For its part, the joint military-civilian junta is gamefully trying to bring about changes in El Salvador, to curb the power of the traditional oligarchy and to bring a degree of economic improvement to the impoverished masses of the overpopulated Central American country.

"There is no other way to solve our current dilemmas," says Jose Antonio Morales Erlich, a Christian Democratic politician who is the leading civilian on the junta. "Change is absolutely necessary in El Salvador. Economic change. Social change. Political change. In short, change of just about everything."

For both the Left and the Right, such talk is anathema.

The Left argues that it is not change, but revolution that is needed, and half a dozen different left-wing organizations are busy trying to foment revolution.Through killings, kidnappings, seizures of government buildings, embassies, churches, and other terrorist actions, the Left has brought the country to a situation of virtual anarchy.

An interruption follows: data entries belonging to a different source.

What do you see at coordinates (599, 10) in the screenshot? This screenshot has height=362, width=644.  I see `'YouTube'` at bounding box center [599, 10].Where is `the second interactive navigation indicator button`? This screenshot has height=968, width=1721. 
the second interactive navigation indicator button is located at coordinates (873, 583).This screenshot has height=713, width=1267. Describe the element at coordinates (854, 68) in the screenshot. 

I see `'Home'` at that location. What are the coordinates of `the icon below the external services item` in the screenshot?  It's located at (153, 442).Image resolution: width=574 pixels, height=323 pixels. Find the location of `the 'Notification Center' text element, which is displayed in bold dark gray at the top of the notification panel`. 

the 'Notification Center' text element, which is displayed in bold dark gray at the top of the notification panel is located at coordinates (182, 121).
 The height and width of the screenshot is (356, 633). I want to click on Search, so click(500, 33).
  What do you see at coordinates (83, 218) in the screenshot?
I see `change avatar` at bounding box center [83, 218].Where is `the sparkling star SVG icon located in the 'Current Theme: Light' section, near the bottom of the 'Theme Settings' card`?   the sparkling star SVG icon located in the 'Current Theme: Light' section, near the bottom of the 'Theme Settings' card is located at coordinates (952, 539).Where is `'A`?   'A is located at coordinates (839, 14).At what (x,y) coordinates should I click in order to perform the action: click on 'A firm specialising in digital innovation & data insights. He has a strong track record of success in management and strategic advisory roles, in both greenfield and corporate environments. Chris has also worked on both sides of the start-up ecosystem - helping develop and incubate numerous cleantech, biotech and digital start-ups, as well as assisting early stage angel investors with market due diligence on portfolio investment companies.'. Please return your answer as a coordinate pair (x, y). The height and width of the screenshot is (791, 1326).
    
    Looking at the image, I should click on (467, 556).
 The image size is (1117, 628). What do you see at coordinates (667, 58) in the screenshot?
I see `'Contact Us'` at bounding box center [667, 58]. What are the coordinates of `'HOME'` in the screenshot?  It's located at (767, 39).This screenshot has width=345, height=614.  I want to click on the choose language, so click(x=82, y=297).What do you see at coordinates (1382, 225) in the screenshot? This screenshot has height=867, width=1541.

The Right argues that the country would be at peace were it not for the chantings of the Left. So, in its view, the course of action that should be followed is strong-arm tactics to defeat the Left -- no matter what the cost.

Part of its program is clearly the unseating of the moderate, reform-minded junta, which it would replace with a rightist government that would take up arms against the Left and, as an ORDEN spokesman put it, "destroy the Left."

In Washington's view, ORDEN and other right-wing groups are on the verge of doing just that -- seizing power and carrying out a massive military campaign against the Left.